Exercise goal.
Return all the data verbatim but without images.

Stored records
───

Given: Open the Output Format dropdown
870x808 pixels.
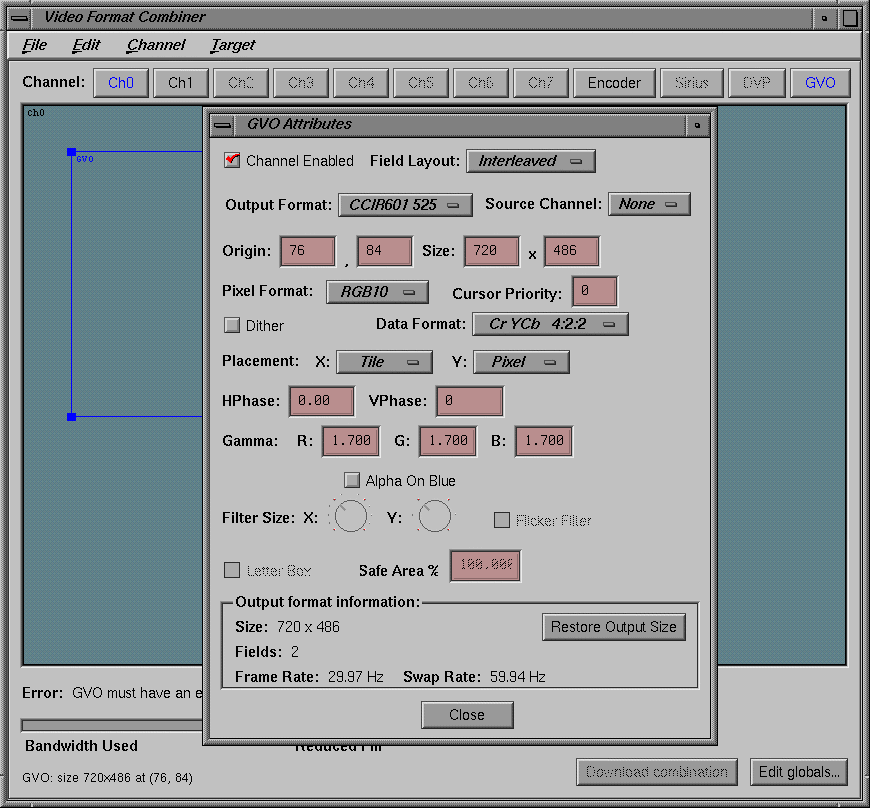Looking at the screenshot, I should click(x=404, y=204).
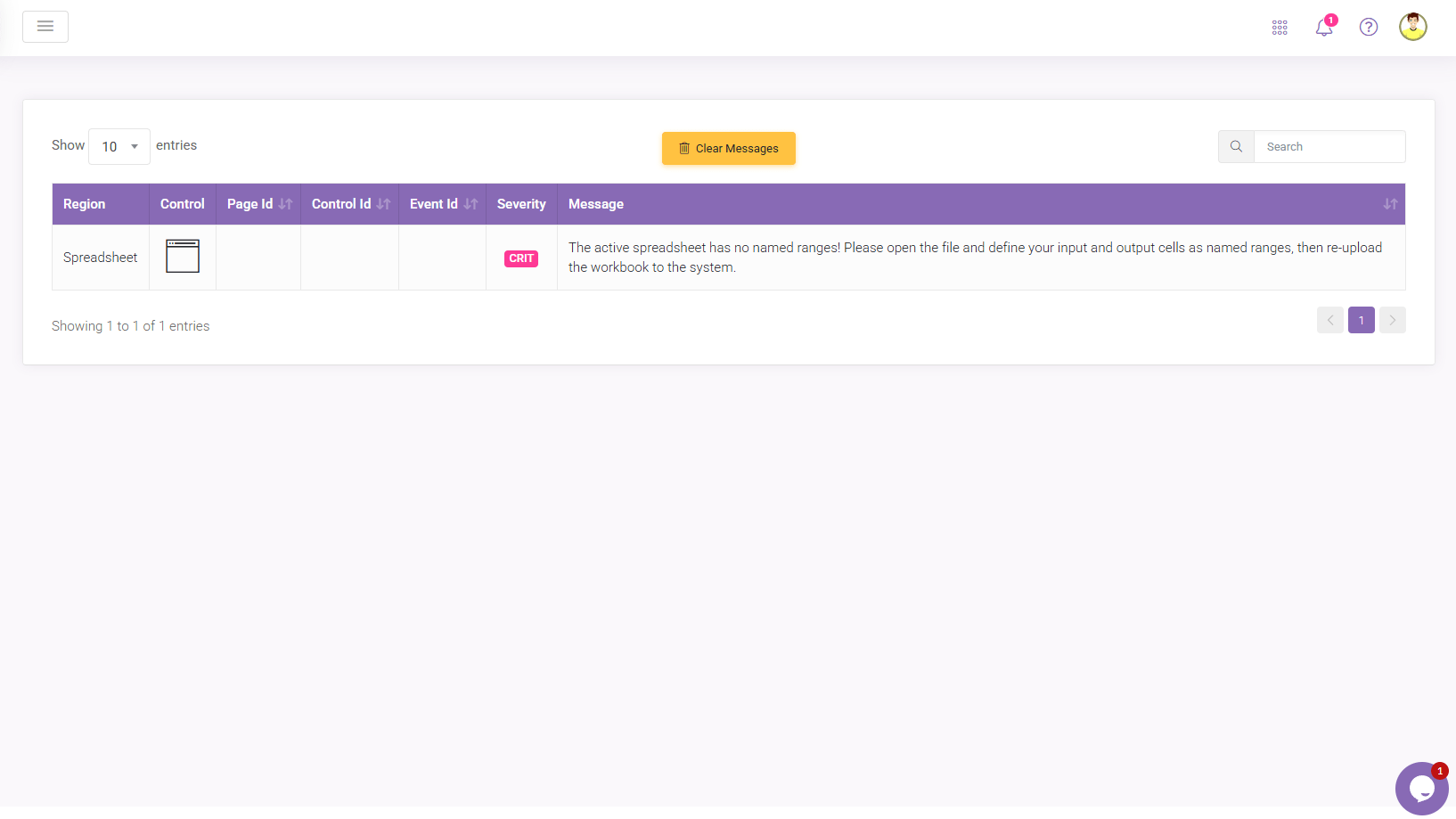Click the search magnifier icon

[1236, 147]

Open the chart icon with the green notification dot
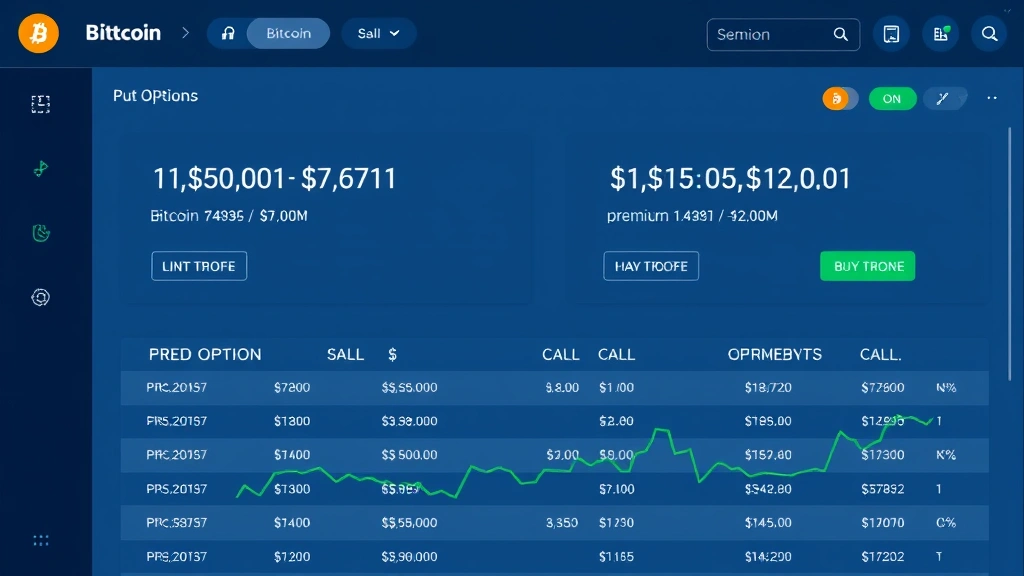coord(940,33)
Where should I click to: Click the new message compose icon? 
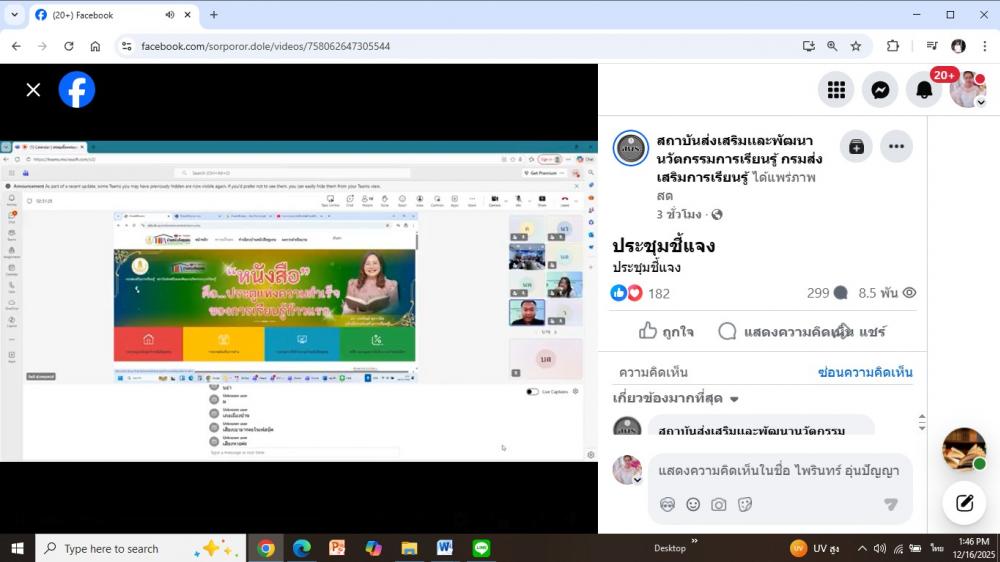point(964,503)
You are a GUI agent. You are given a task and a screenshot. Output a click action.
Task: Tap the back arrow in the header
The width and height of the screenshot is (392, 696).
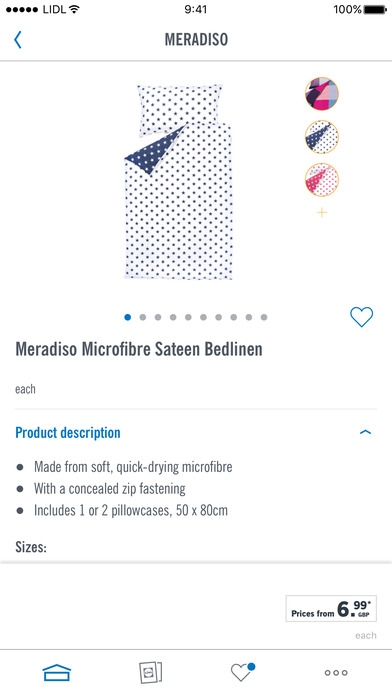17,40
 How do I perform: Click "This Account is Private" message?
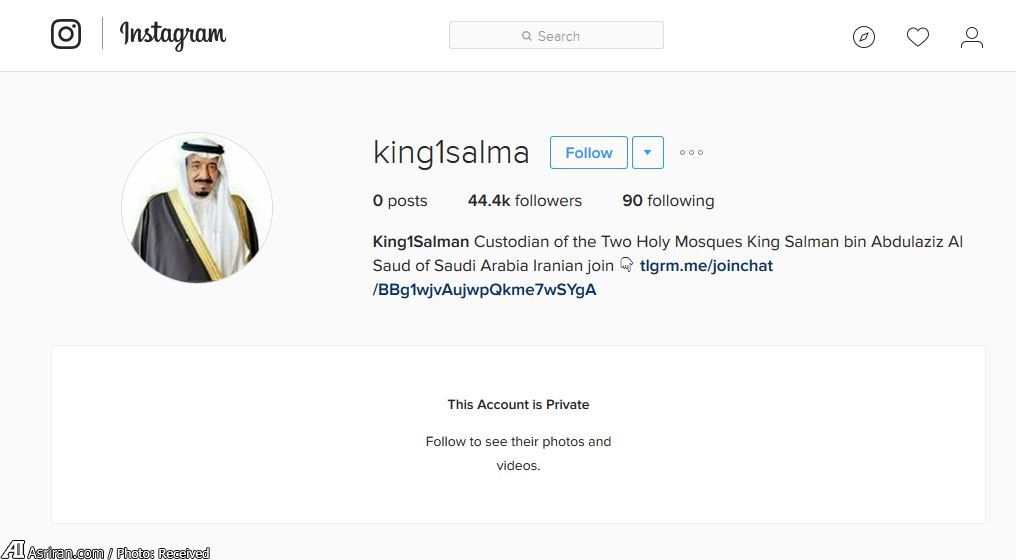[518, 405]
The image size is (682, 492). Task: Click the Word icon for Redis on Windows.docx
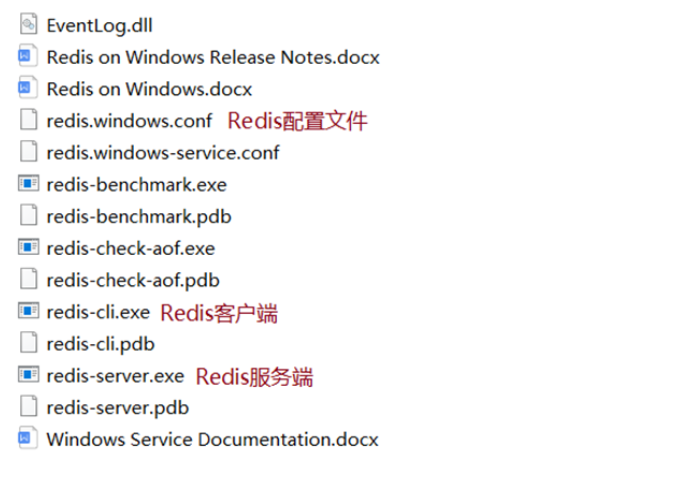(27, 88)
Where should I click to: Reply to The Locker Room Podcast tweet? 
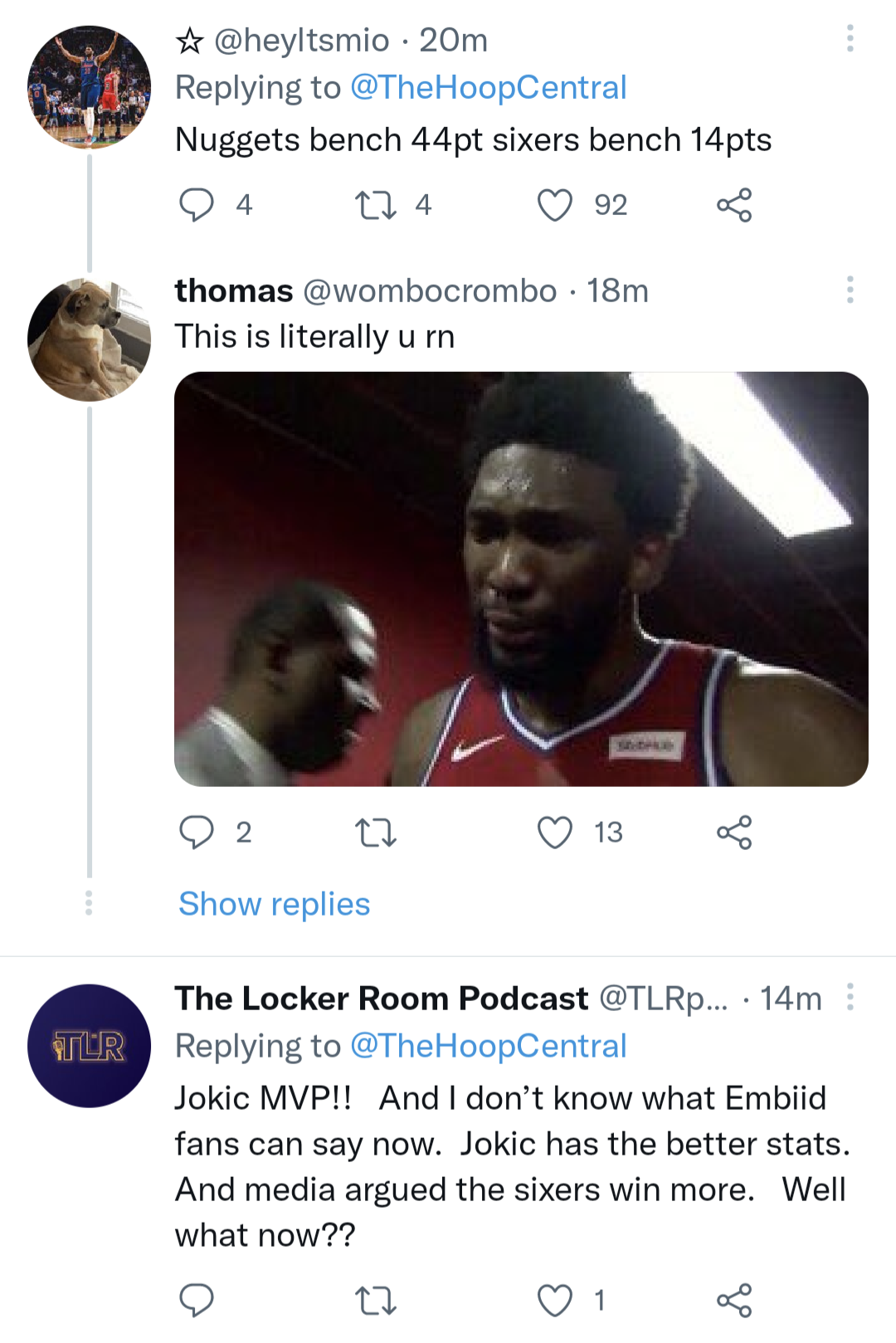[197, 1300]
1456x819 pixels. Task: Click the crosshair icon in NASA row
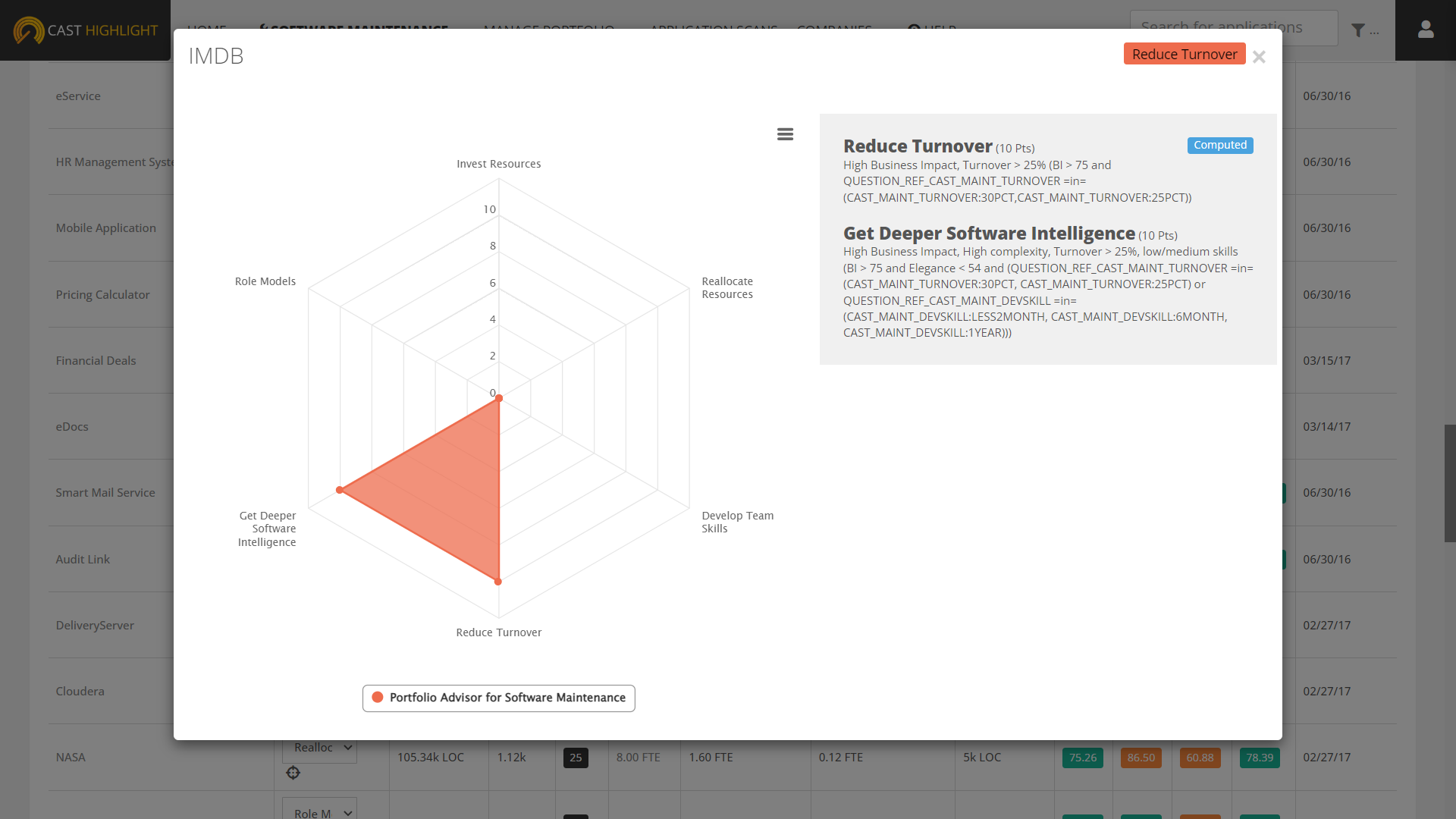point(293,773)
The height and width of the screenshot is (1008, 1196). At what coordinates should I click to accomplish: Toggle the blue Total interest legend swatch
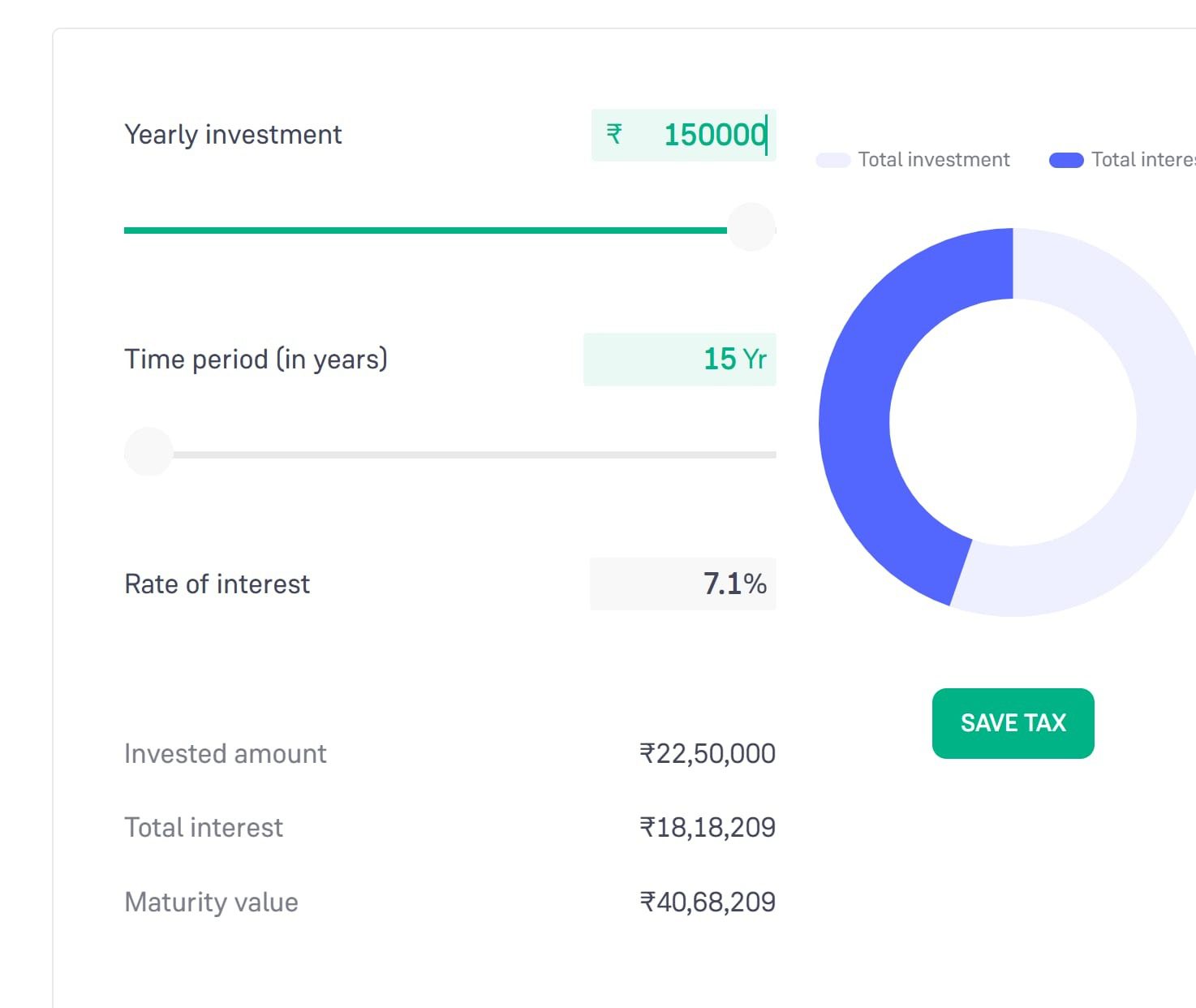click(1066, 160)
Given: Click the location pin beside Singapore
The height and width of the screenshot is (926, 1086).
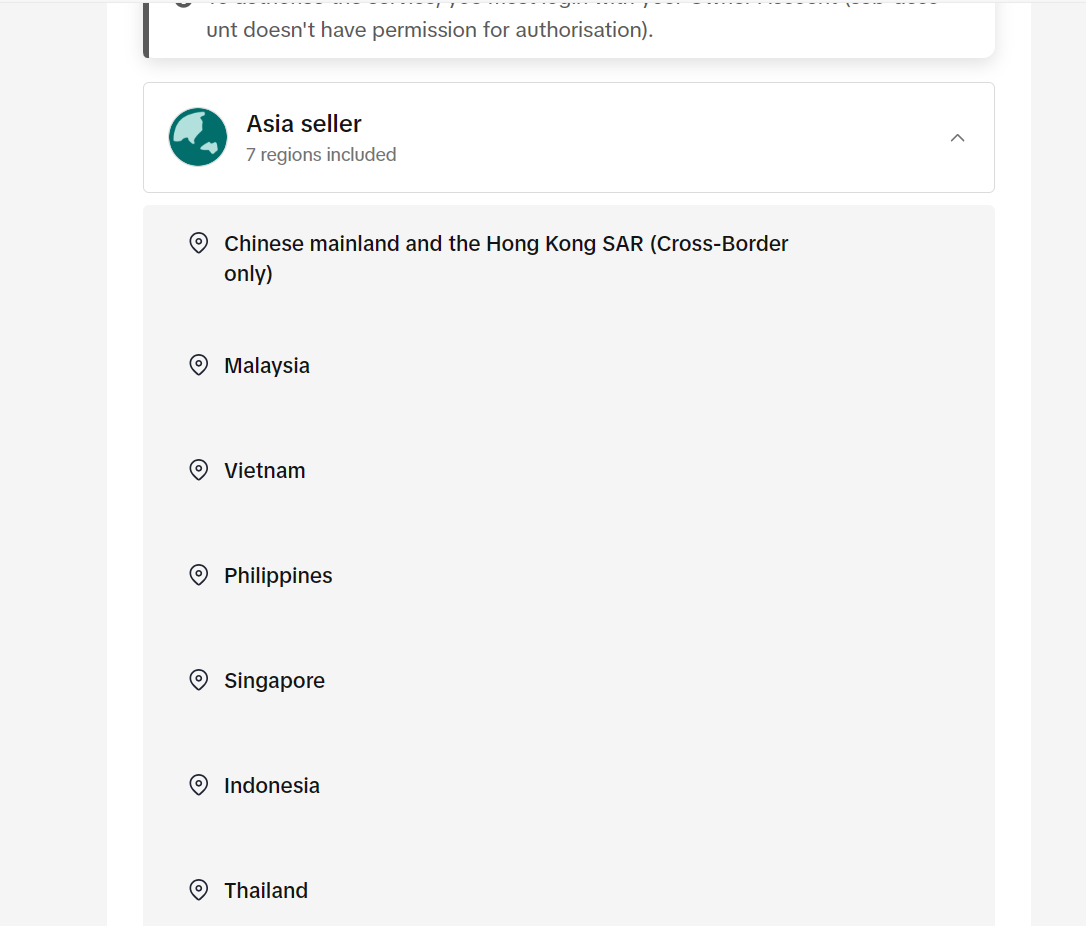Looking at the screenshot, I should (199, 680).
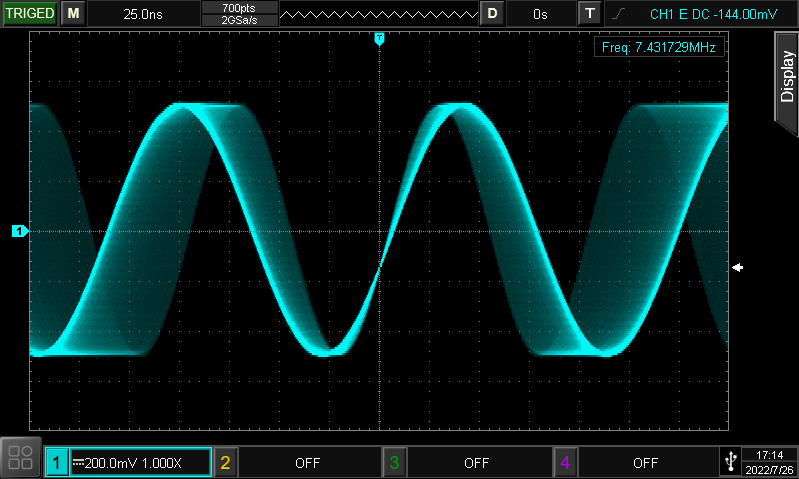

───

Result of this exercise.
Given: Open the Output Format dropdown
870x808 pixels.
Looking at the screenshot, I should click(x=404, y=204).
Click the search magnifier icon

[1236, 147]

Open the chart icon with the green notification dot
coord(940,33)
Where should I click to: Click the new message compose icon? 
point(964,503)
You are a GUI agent. You are given a task and a screenshot. Output a click action.
Task: Tap the back arrow in the header
The width and height of the screenshot is (392, 696).
17,40
 How do I perform: Click "This Account is Private" message?
[518, 405]
The image size is (682, 492). Task: Click the Word icon for Redis on Windows.docx
(27, 88)
Where should I click to: Reply to The Locker Room Podcast tweet? 
[197, 1300]
1456x819 pixels. Task: Click the crosshair icon in NASA row
point(293,773)
The height and width of the screenshot is (1008, 1196). At what coordinates should I click to accomplish: Toggle the blue Total interest legend swatch
click(1066, 160)
Given: Click the location pin beside Singapore
The height and width of the screenshot is (926, 1086).
Looking at the screenshot, I should (199, 680).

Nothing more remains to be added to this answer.